WHAT THIS EXERCISE ASKS:
1. In the post on cross-cultural competency training below, who developed The Five Habits: Building Cross-Cultural Competence in Lawyers?
2. From the post on cross-cultural competency training below, quote the stretch from "This Article advocates" through "competent, successful lawyers.".

PASSAGE TO READ:
== Segment start ==

Patel on Cross-Cultural Competency Training for Law Students

Serena Patel, a former classmate of mine from UCLA Law, has recently published this essay in UCLA Law Review Discourse. The title is Cultural Competency Training: Preparing Law Students for Practice in Our Multicultural World. Here is the abstract:

This Article advocates for increased cross-cultural competency training for lawyers. With increasing diversity in society and among future lawyers, it is necessary for lawyers to be able to effectively communicate and create trusting relationships with clients from a variety of cultures and backgrounds. This Article recommends that a seminar be offered in law schools to develop and practice cross-cultural skills in line with The Five Habits: Building Cross-Cultural Competence in Lawyers, developed by Professors Susan Bryant and Jean Koh Peters. Implementation of the proposed seminar would help prepare law students to be culturally competent, successful lawyers.

== Segment end ==

RECORD EXTRACTS:
== Segment start ==

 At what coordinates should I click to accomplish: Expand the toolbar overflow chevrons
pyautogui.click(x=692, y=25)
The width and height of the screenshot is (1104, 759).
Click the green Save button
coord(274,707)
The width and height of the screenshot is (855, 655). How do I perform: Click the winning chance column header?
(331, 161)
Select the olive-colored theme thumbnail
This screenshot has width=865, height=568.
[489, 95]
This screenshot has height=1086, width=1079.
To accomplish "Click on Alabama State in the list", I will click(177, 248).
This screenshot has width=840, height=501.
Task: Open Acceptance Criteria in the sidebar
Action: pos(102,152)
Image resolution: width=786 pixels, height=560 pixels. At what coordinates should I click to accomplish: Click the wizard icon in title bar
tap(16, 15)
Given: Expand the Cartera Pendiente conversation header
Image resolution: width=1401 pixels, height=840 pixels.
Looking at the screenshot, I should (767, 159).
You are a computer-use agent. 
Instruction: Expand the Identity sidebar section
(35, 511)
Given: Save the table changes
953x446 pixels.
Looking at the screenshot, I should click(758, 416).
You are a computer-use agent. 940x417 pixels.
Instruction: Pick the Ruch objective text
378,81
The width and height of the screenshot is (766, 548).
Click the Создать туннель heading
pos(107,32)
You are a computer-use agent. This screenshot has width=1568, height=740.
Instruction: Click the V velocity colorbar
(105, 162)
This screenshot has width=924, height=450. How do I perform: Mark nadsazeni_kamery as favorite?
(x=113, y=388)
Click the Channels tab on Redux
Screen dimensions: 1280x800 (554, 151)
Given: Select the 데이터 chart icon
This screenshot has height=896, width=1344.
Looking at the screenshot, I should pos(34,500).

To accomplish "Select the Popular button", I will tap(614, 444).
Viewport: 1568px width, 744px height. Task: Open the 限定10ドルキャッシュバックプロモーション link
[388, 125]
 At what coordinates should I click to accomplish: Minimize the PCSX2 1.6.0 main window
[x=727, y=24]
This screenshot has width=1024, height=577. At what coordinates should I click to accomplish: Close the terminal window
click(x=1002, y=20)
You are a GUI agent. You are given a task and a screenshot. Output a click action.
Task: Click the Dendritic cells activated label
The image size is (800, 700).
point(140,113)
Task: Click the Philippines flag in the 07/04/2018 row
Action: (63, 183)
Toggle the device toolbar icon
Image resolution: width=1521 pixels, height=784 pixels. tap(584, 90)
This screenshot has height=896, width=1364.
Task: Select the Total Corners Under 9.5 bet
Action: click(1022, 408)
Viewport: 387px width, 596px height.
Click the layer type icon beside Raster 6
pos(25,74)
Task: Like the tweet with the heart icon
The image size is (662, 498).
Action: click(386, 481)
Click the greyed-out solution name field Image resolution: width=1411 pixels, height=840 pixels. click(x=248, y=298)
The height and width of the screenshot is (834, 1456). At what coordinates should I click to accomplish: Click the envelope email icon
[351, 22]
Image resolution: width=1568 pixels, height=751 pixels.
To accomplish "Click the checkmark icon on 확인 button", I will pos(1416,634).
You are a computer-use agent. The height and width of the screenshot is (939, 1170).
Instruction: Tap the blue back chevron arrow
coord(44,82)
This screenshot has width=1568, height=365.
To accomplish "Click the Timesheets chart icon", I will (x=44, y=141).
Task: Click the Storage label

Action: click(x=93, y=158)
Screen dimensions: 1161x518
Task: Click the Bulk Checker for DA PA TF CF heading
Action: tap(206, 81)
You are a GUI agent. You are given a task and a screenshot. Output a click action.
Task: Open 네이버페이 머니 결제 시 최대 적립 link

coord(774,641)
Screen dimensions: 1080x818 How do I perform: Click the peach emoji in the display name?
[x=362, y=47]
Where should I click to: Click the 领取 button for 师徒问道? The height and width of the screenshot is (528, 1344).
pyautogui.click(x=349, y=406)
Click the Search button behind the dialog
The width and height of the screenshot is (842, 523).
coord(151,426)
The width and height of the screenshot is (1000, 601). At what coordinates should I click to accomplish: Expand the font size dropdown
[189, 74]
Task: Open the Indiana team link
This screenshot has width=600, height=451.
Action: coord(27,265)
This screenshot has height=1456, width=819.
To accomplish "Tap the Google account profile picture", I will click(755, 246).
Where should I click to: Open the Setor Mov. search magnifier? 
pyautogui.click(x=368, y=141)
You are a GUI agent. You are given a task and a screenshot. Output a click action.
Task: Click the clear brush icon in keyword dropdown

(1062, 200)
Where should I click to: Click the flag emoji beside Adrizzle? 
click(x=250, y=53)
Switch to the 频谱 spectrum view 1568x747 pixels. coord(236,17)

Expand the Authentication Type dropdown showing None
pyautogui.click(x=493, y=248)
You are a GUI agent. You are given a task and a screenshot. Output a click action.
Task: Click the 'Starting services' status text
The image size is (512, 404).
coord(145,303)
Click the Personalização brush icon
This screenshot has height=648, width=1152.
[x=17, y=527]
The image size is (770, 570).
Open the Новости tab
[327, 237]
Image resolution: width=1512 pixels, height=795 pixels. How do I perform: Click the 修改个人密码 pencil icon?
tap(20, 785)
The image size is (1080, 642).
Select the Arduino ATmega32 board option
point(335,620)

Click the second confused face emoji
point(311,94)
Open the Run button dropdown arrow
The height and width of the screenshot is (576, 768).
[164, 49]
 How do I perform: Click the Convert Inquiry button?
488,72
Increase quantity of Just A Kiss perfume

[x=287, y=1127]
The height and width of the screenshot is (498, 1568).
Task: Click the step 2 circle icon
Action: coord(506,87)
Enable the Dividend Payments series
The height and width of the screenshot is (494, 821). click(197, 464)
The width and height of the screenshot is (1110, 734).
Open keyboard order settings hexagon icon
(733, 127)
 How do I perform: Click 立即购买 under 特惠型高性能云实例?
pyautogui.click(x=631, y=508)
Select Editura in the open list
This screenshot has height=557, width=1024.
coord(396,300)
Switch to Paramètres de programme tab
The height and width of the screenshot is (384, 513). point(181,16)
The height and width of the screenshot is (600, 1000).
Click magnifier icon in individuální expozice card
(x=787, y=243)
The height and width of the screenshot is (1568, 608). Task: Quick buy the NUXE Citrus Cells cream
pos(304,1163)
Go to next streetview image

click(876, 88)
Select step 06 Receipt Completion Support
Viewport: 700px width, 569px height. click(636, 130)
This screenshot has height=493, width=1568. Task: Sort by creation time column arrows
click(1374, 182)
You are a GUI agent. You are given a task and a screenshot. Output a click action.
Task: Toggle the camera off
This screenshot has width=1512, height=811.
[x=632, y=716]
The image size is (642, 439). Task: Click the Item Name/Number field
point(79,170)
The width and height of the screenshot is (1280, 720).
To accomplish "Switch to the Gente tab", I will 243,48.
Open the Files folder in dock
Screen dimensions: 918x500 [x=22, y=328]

== Segment end ==

SOLVED TASKS:
1. Professors Susan Bryant and Jean Koh Peters

2.
This Article advocates for increased cross-cultural competency training for lawyers. With increasing diversity in society and among future lawyers, it is necessary for lawyers to be able to effectively communicate and create trusting relationships with clients from a variety of cultures and backgrounds. This Article recommends that a seminar be offered in law schools to develop and practice cross-cultural skills in line with The Five Habits: Building Cross-Cultural Competence in Lawyers, developed by Professors Susan Bryant and Jean Koh Peters. Implementation of the proposed seminar would help prepare law students to be culturally competent, successful lawyers.